Driver advice: Vehicle maintenance
Proper vehicle maintenance is essential to keep yourself and others safe on the road. In 2013, 42 people were killed in crashes caused by vehicle defects, with hundreds seriously injured[i]. If you drive, you are operating a fast-moving piece of heavy machinery that needs to be kept in the safest possible condition.
Good maintenance can save you money as well as avoiding breakdowns or potentially devastating crashes. Badly-inflated tyres can mean you use more petrol, while putting off minor repairs can make them far more costly in the long-run.
You should carry out regular ‘ walk-round’ checks of your vehicle, once a week and before any long journeys, which need only take a few minutes. The main things you should look out for are:
• tyre tread wear. Look out for tread wear indicator bars on tyres – small bumps in the main grooves which in dicate the minimum tread. Change your tyres well before your tread gets to the legal minimum (1.6mm in the UK). Brake recommends replacing at 3mm, as tyres can be dangerous in wet conditions with less than this. If you drive with tyres worn down to below the legal limit, you could face three penalty points and a £2,500 fine, or it could cause a deadly crash.
• tyre pressure. Buy a hand-held tyre pressure gauge and check the pressure weekly, when the tyres are cold. The correct pressure will be written in your vehicle’s handbook.
• general tyre condition. Check for cracks, bulges or bubbles on the sides of your tyres. These are signs that the tyre is damaged and at risk of blowing out. If you see any of these, get the tyre checked by a professional, and replaced if necessary.
• lights are working. Check lights are clean and bulbs aren’t blown (reflect against a wall, or ask a friend to help).
• oil, water and fluids. Check oil and water levels, and other fluids such as power steering, windscreen washer and brake fluid, are well above minimum levels.
• wiper blades. Check they are in full working order and replace if worn.
• wheel fixings.
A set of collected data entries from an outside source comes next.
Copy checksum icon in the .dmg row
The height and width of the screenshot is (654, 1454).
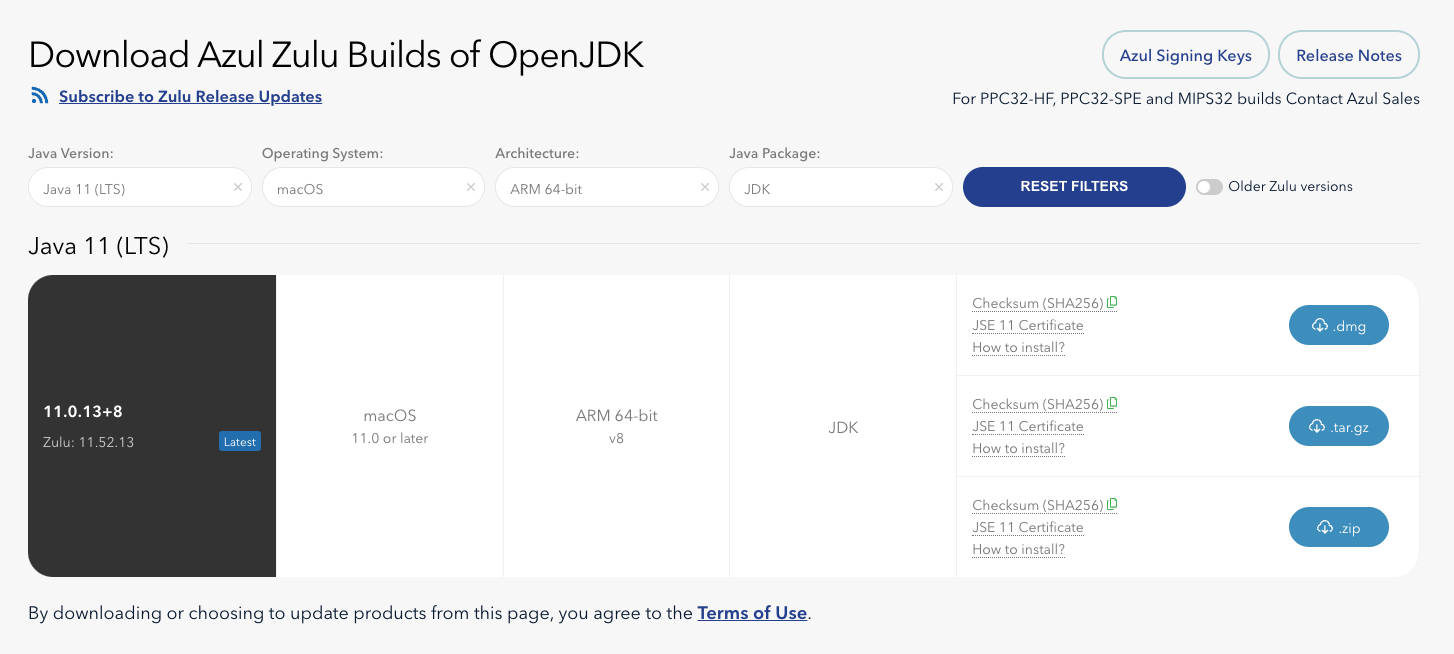click(x=1113, y=303)
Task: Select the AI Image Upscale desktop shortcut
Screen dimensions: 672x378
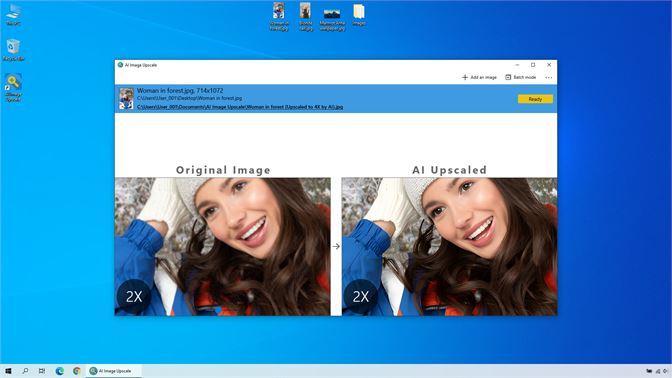Action: point(13,88)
Check wheels and wheel fixings for defects, including loose nuts.
If you drive a commercial or specialist vehicle, there may be additional checks you should make. Check with your employer or consult your handbook.
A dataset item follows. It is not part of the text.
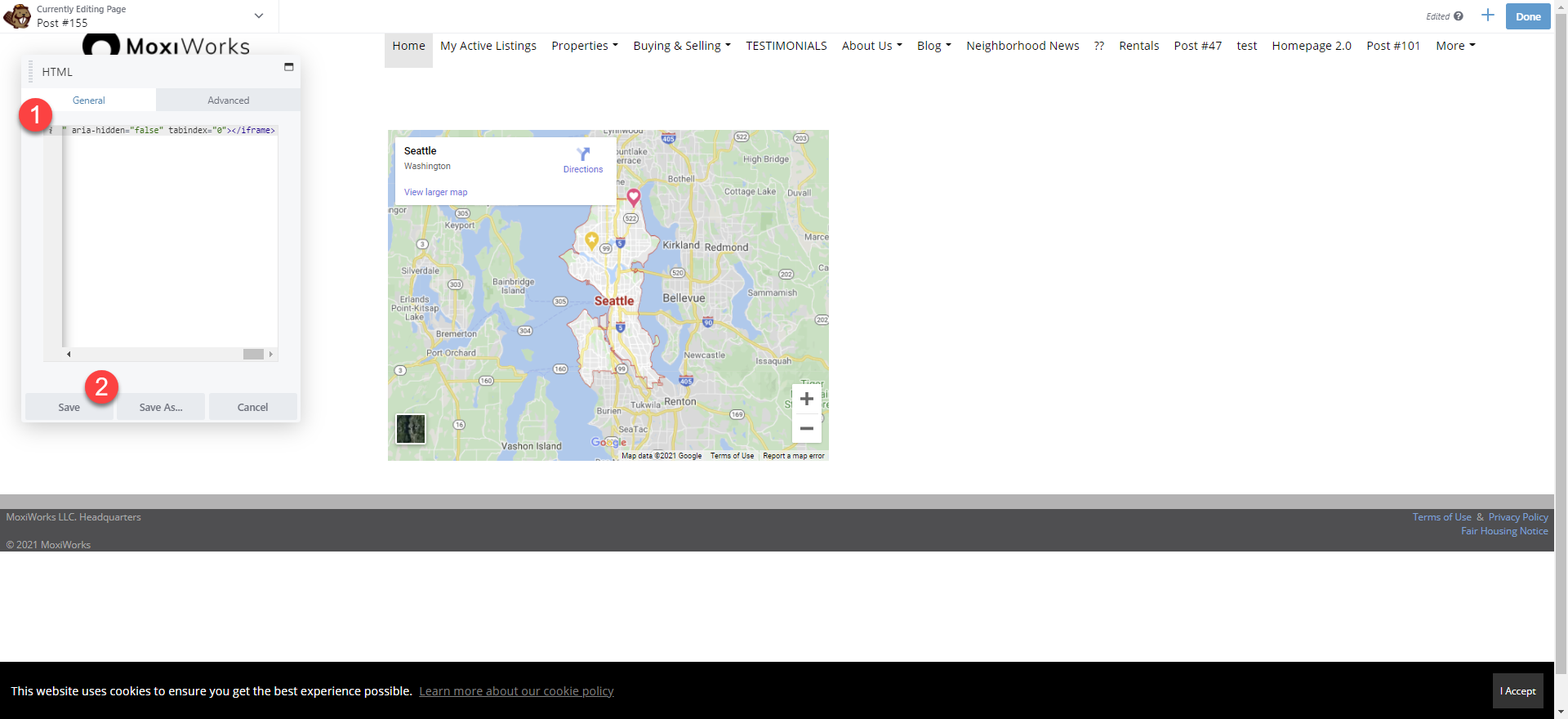Expand the Currently Editing Page dropdown
The height and width of the screenshot is (719, 1568).
pos(259,16)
Setting off and while on your journey, look out for:
• problems with, or noises from, your brakes. Brakes usually make a noise when worn, but if you notice any problem with them, get them checked immediately by a professional mechanic. It’s a good idea to test brakes weekly and at the start of long journeys, following your walk-round checks, by applying them gently while driving very slowly on a flat, empty stretch;
• warning lights on your dashboard;
• excess noise or smoke from the exhaust;
• smoke from under the bonnet;
• fluid leaking from under the vehicle;
• smell of hot electrics, fuel, or a burning smell;
• unusual sounds from the engine;
• a pulling sensation from the steering.
If you have any suspicion at all there’s a problem with your vehicle, take it to a garage immediately – putting it off could cost you cash, result in a breakdown, or worse, lead to a serious crash.